Regret­tons que la plu­part des cri­tiques aient choi­si de ne par­ler que de très peu des thèmes abor­dés, en esca­mo­tant l’unité reven­di­quée par Laurent Schwartz, celle du mathé­ma­ti­cien qui (der­nier para­graphe, page 528) “ transport(e) (sa) rigueur de rai­son­ne­ment dans la vie courante ”.

Les his­to­riens disent que les siècles com­mencent en France aux années 15 : 1715, 1815, 1915. Et que le XXe a fini en 1989, lors de la chute du mur de Ber­lin. Laurent Schwartz, né en 1915 et bien par­ti pour enta­mer lar­ge­ment le XXIe, est donc par excel­lence un homme de ce siècle-ci, le siècle de la poli­tique, des enga­ge­ments et des illu­sions, et comme il l’écrit, “ aux prises ” avec lui.

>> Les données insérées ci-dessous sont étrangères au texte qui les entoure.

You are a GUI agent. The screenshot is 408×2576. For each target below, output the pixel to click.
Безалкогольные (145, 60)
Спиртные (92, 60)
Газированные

Laurent Schwartz a sou­vent dit qu’il n’avait pas choi­si de mili­ter (pour le trots­kysme, pour la réforme, pour les droits de l’homme), que cela s’était impo­sé à lui, quitte à l’empêcher de se consa­crer à ses acti­vi­tés de pré­di­lec­tion, la recherche mathé­ma­tique, “ le bon­heur d’enseigner ”. Mais “ la décou­verte mathé­ma­tique est subversive ” …

Dans le foi­son­ne­ment de ce livre, on trou­ve­ra beau­coup de choses, en plus de l’histoire per­son­nelle de Laurent Schwartz, de sa famille et de ses proches : de l’histoire tout court, des anec­dotes, des mathé­ma­tiques, des réflexions poli­tiques, phi­lo­so­phiques, épis­té­mo­lo­giques glis­sées ça et là, l’air de ne pas y tou­cher. Il est dif­fi­cile de ne pas pas­ser à la pre­mière per­sonne, tout en sachant que cha­cun gla­ne­ra sa propre récolte.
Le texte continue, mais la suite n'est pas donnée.